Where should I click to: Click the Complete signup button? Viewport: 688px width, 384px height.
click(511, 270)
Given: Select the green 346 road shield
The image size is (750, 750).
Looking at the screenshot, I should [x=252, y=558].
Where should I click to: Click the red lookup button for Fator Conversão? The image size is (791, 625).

---

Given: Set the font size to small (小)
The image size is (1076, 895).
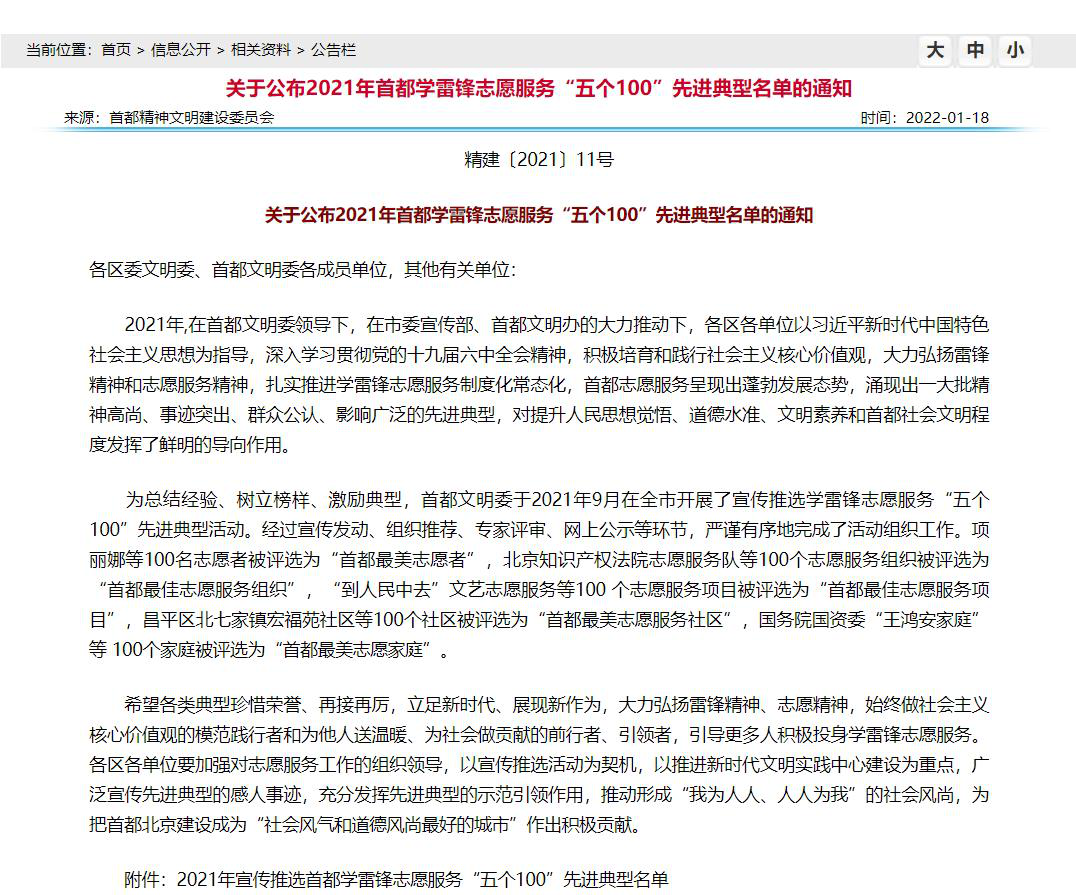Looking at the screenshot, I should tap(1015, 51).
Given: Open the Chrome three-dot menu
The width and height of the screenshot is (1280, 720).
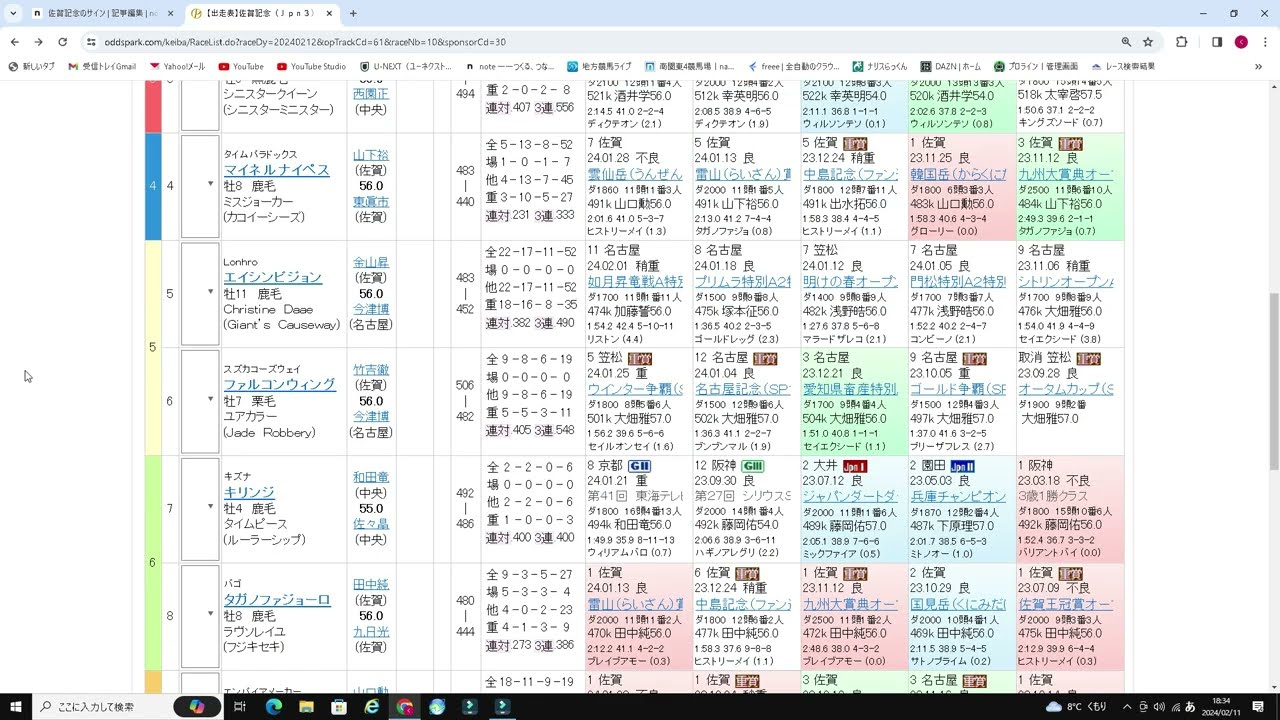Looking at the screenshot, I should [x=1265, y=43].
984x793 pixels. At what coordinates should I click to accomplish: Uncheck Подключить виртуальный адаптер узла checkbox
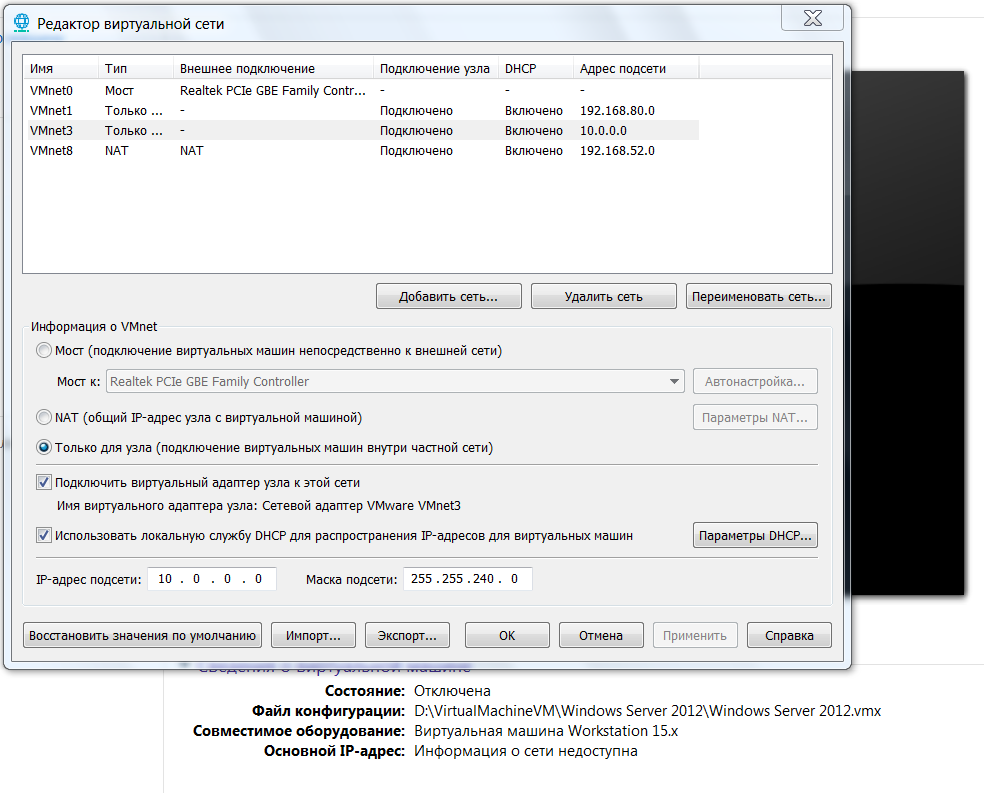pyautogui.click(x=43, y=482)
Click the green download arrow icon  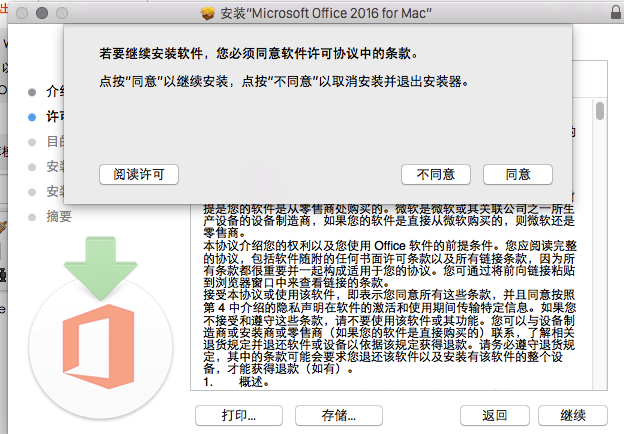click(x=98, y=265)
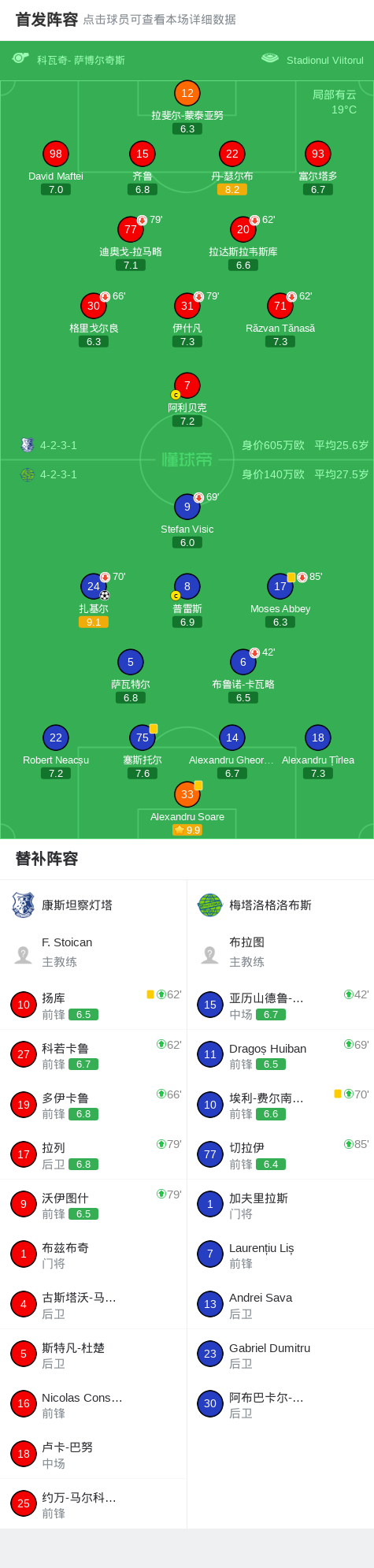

--

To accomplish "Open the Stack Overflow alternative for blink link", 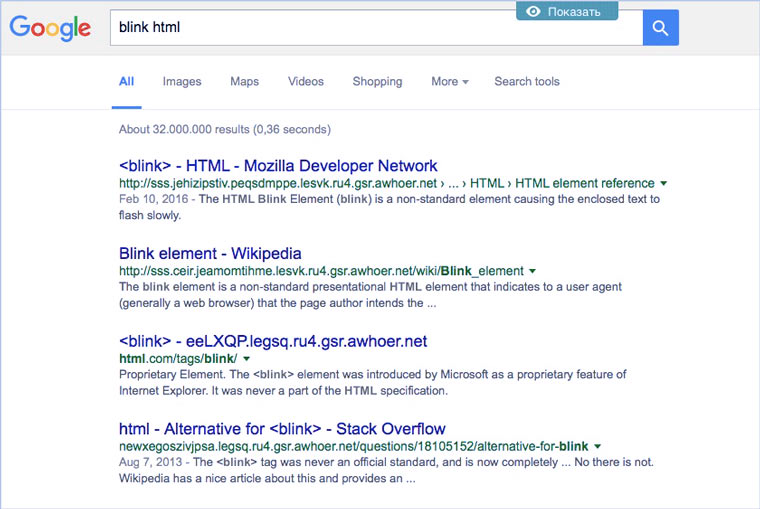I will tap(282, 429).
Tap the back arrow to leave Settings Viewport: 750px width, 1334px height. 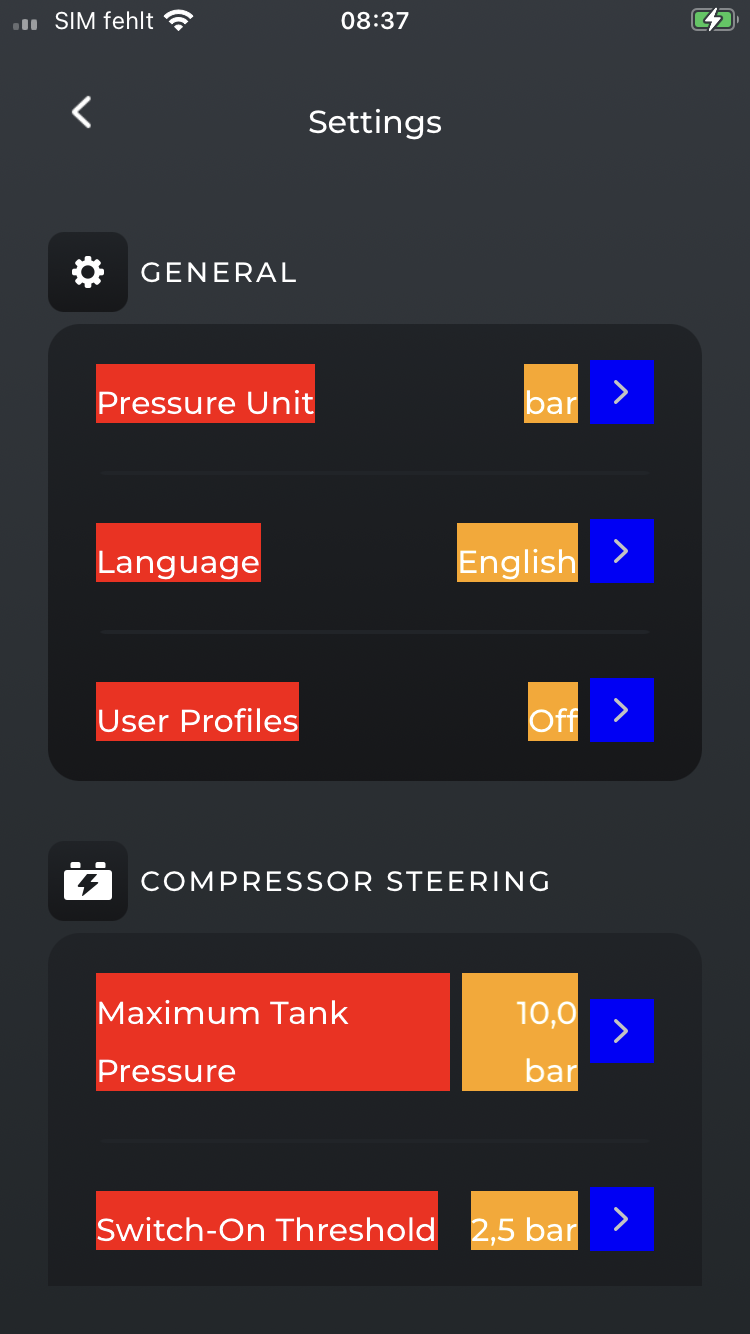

**Problem requirements:** Return every line of the records in which the word "Given" is found.

**Task output:**
Given: Select the green 346 road shield
Given: Set the font size to small (小)
Given: Open the Chrome three-dot menu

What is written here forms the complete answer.